Las restricciones incluyen el aumento de tarifas de visas, una reducción casi total en la admisión de refugiados, la caída en el ingreso de estudiantes internacionales y la eliminación de programas de estatus legal temporal. El gobierno federal ha informado la expulsión de más de 600 mil personas, mientras que funcionarios han señalado que el objetivo es aproximarse a un escenario similar al de la década de 1920, cuando la inmigración neta llegó a cero.

Los cambios ya se reflejan en distintas regiones del país. En Luisiana, empresas constructoras reportan escasez de mano de obra; en Virginia Occidental, hospitales han perdido médicos y enfermeras formados en el extranjero; y en ciudades como Memphis, ligas deportivas comunitarias han visto disminuir su participación. En zonas con alta presencia migrante, comercios, iglesias y eventos culturales registran menor afluencia por el temor a detenciones.

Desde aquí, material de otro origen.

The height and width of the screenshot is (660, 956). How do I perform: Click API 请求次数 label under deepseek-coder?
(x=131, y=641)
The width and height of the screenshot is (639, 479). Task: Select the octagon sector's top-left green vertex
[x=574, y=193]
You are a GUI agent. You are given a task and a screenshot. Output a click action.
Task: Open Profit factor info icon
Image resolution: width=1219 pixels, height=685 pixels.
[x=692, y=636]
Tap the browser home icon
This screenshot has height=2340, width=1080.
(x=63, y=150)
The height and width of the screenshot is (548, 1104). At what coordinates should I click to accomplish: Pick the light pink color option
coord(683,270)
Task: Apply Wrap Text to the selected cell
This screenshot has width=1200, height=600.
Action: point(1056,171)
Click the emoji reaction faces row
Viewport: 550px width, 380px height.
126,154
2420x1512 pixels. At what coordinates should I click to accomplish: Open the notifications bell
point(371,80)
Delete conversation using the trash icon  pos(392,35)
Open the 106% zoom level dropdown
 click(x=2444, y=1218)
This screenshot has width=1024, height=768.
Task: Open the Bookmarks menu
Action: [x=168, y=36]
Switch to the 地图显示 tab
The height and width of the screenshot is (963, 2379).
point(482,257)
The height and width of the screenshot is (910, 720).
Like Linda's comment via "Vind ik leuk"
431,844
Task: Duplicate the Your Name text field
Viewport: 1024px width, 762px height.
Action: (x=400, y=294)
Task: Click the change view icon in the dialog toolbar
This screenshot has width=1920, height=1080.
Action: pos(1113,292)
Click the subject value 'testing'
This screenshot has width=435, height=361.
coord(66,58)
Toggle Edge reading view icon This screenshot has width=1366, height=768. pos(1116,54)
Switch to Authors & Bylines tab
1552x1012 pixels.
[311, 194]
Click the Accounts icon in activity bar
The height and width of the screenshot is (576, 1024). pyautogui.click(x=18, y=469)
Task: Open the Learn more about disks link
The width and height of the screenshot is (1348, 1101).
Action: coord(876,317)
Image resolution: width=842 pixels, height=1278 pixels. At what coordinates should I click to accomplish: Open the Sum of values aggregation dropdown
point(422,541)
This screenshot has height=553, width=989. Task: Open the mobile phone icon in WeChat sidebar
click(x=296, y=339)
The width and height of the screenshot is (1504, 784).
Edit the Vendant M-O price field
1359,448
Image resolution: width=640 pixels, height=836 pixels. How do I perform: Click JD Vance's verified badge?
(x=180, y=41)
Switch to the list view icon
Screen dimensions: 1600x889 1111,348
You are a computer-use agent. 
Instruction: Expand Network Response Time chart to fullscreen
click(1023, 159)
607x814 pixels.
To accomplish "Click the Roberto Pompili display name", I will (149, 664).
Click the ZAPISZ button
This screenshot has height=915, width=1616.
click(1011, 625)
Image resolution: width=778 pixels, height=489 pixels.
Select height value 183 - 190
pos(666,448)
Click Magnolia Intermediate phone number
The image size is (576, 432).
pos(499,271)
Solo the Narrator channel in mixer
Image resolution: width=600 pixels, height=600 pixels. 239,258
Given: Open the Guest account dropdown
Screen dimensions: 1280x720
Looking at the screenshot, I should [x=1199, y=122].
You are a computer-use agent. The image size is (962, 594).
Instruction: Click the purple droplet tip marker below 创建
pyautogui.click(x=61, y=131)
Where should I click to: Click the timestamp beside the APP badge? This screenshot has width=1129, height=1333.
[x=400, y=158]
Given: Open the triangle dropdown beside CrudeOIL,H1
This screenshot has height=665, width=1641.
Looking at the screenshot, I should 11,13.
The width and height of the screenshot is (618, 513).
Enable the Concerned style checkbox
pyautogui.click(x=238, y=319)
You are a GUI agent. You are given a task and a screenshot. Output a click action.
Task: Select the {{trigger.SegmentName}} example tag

En Marshalltown, Iowa, una ciudad donde cerca del 19 por ciento de la población es extranjera y se hablan decenas de dialectos en las escuelas públicas, las consecuencias también son visibles. Plantas procesadoras han reducido personal por la expiración de permisos laborales, proyectos de construcción se han visto afectados y familias inmigrantes han optado por retirar a sus hijos de las aulas ante la incertidumbre.

El impacto se extiende a sectores clave como la salud, la agricultura y el cuidado de personas mayores, donde una parte significativa de la fuerza laboral es inmigrante. Autoridades locales, empresarios y académicos coinciden en que, aunque los empleadores buscan alternativas como la automatización o el traslado de operaciones, muchas actividades siguen dependiendo del trabajo presencial.

Especialistas advierten que, a largo plazo, una inmigración reducida podría agravar los efectos del envejecimiento poblacional y limitar el crecimiento económico, especialmente en comunidades que han dependido de la llegada de nuevos habitantes para sostener su desarrollo.